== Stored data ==
'''

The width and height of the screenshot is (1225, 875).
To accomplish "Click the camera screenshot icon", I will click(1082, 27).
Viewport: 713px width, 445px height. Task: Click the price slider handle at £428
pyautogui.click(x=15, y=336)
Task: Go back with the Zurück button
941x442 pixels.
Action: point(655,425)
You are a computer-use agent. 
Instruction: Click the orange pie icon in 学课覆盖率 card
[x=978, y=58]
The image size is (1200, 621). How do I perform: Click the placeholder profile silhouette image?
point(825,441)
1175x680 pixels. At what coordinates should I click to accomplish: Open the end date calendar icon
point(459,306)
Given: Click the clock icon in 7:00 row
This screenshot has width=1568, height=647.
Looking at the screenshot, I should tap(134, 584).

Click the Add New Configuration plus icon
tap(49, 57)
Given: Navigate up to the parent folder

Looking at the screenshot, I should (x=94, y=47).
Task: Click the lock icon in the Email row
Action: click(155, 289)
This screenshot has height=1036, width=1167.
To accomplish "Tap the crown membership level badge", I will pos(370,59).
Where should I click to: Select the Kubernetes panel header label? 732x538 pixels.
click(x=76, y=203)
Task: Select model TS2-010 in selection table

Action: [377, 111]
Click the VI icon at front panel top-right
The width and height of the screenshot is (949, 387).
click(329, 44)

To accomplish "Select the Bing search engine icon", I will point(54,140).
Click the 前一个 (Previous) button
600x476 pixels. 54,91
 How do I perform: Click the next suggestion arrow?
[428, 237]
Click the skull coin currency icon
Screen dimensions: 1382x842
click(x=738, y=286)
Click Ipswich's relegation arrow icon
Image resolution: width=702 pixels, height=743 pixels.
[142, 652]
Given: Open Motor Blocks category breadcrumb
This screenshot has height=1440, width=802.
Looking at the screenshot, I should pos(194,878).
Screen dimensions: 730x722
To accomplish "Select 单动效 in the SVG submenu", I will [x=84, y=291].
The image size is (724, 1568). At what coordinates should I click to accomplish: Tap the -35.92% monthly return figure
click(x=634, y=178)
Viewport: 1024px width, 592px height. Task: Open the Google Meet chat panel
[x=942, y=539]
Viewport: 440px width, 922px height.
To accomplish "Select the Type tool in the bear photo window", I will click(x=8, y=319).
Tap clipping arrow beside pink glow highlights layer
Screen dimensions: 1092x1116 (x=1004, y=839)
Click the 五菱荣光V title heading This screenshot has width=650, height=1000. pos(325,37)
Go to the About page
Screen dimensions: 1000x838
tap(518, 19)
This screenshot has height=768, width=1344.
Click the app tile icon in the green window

'''

== AIM OF THE TASK ==
Exactly as given, repeat each line above.

== ANSWER TO THIS PROBLEM ==
The width and height of the screenshot is (1225, 875).
To accomplish "Click the camera screenshot icon", I will click(1082, 27).
Viewport: 713px width, 445px height. Task: Click the price slider handle at £428
pyautogui.click(x=15, y=336)
Task: Go back with the Zurück button
941x442 pixels.
Action: point(655,425)
You are a computer-use agent. 
Instruction: Click the orange pie icon in 学课覆盖率 card
[x=978, y=58]
The image size is (1200, 621). How do I perform: Click the placeholder profile silhouette image?
point(825,441)
1175x680 pixels. At what coordinates should I click to accomplish: Open the end date calendar icon
point(459,306)
Given: Click the clock icon in 7:00 row
This screenshot has width=1568, height=647.
Looking at the screenshot, I should tap(134, 584).

Click the Add New Configuration plus icon
tap(49, 57)
Given: Navigate up to the parent folder

Looking at the screenshot, I should (x=94, y=47).
Task: Click the lock icon in the Email row
Action: click(155, 289)
This screenshot has height=1036, width=1167.
To accomplish "Tap the crown membership level badge", I will pos(370,59).
Where should I click to: Select the Kubernetes panel header label? 732x538 pixels.
click(x=76, y=203)
Task: Select model TS2-010 in selection table

Action: [377, 111]
Click the VI icon at front panel top-right
The width and height of the screenshot is (949, 387).
click(329, 44)

To accomplish "Select the Bing search engine icon", I will point(54,140).
Click the 前一个 (Previous) button
600x476 pixels. 54,91
 How do I perform: Click the next suggestion arrow?
[428, 237]
Click the skull coin currency icon
Screen dimensions: 1382x842
click(x=738, y=286)
Click Ipswich's relegation arrow icon
Image resolution: width=702 pixels, height=743 pixels.
[142, 652]
Given: Open Motor Blocks category breadcrumb
This screenshot has height=1440, width=802.
Looking at the screenshot, I should pos(194,878).
Screen dimensions: 730x722
To accomplish "Select 单动效 in the SVG submenu", I will [x=84, y=291].
The image size is (724, 1568). At what coordinates should I click to accomplish: Tap the -35.92% monthly return figure
click(x=634, y=178)
Viewport: 1024px width, 592px height. Task: Open the Google Meet chat panel
[x=942, y=539]
Viewport: 440px width, 922px height.
To accomplish "Select the Type tool in the bear photo window", I will click(x=8, y=319).
Tap clipping arrow beside pink glow highlights layer
Screen dimensions: 1092x1116 (x=1004, y=839)
Click the 五菱荣光V title heading This screenshot has width=650, height=1000. pos(325,37)
Go to the About page
Screen dimensions: 1000x838
tap(518, 19)
This screenshot has height=768, width=1344.
Click the app tile icon in the green window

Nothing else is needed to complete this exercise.